Indikativ Präsens: Das Tohuwabohu des Karnevals in Rio verleiht dem Deutschcoach jedes Mal eine Energie, die ihn noch wochenlang durch seine Online-Stunden trägt.
Indikativ Perfekt: Bettys legendärer Ratschlag »Geh und sieh dir die Welt an« hat Tims Reisefotos eine Tiefe verliehen, die viele seiner Follower sprachlos macht.
Indikativ Präteritum: Die wilden Nächte in Bali verliehen dem Globetrotter damals eine Lockerheit, die er seitdem in jede neue Stadt mitgenommen hat.
Indikativ Plusquamperfekt: Bevor Lara ihn nach dem ersten Treffen sitzen ließ, hatte der Abend mit ihr Tims Berliner Humor eine ungewöhnlich zarte Note verliehen.
Indikativ Futur 1: Ein Aufenthalt in Sydney wird dem Postkartensammler mit Sicherheit eine neue Perspektive auf das Reisen verleihen — vorausgesetzt, er kommt überhaupt dazu, die Stadt zu erkunden.
Indikativ Futur 2: Bis der Influencer irgendwann ins Brandenbutt Hotel zurückkehrt, wird ihm jeder Kontinent eine eigene Farbe verliehen haben, die in seinen Fotos sichtbar bleibt.
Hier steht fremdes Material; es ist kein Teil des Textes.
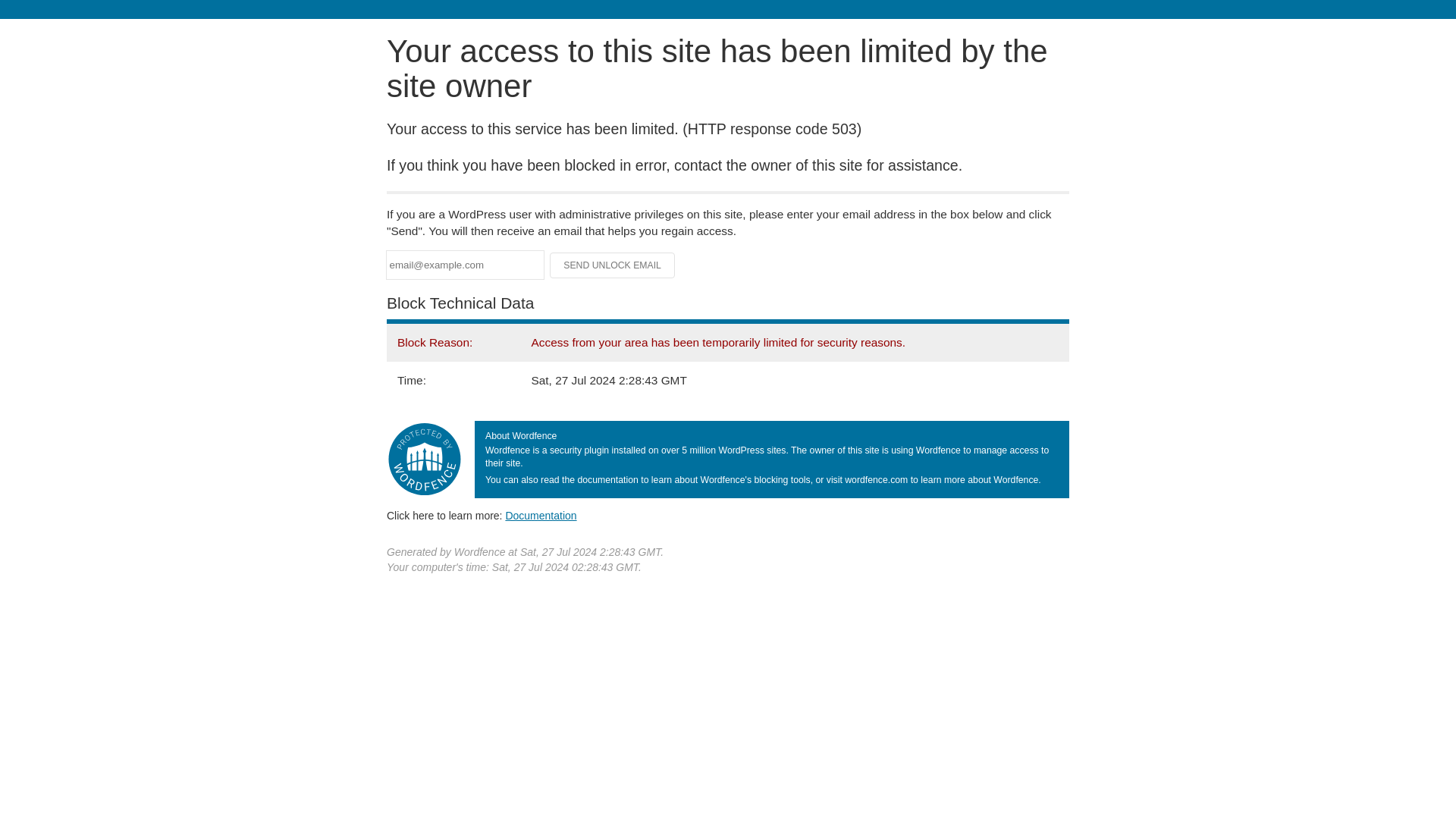
Send Unlock Email (612, 265)
Documentation (540, 515)
Send Unlock Email (612, 265)
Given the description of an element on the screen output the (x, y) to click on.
Konjunktiv I Präsens: Anna erzählt Bettys Hotelgästen, ihr Sohn sage, die Ostsee verleihe seinen Gedanken eine Stille, die er in keiner Großstadt der Welt finde.
Konjunktiv I Perfekt: Ein Schüler aus Seoul berichtet, der Deutschtrainer habe seiner letzten Stunde über Berliner Slang so viel Humor verliehen, dass niemand habe aufhören können zu lachen.
Konjunktiv I Futur 1: Betty vermutet im Hotelflur, ein Winter in St. Moritz werde Tims Reise-Videos eine elegante Winterästhetik verleihen, die seinen Kanal endlich größer mache.
Konjunktiv I Futur 2: Eine Mitreisende im Schwarzwald meint, der Postkartensammler werde seiner Sammlung nach zwanzig Jahren Reisen eine fast museale Würde verliehen haben.
Konjunktiv II Präteritum: Wenn Lara noch in Berlin wäre und nicht auf einem Retreat in Tibet, würde ihre Anwesenheit Tims ohnehin charmanten Auftritten noch ein ganz anderes Gewicht verleihen.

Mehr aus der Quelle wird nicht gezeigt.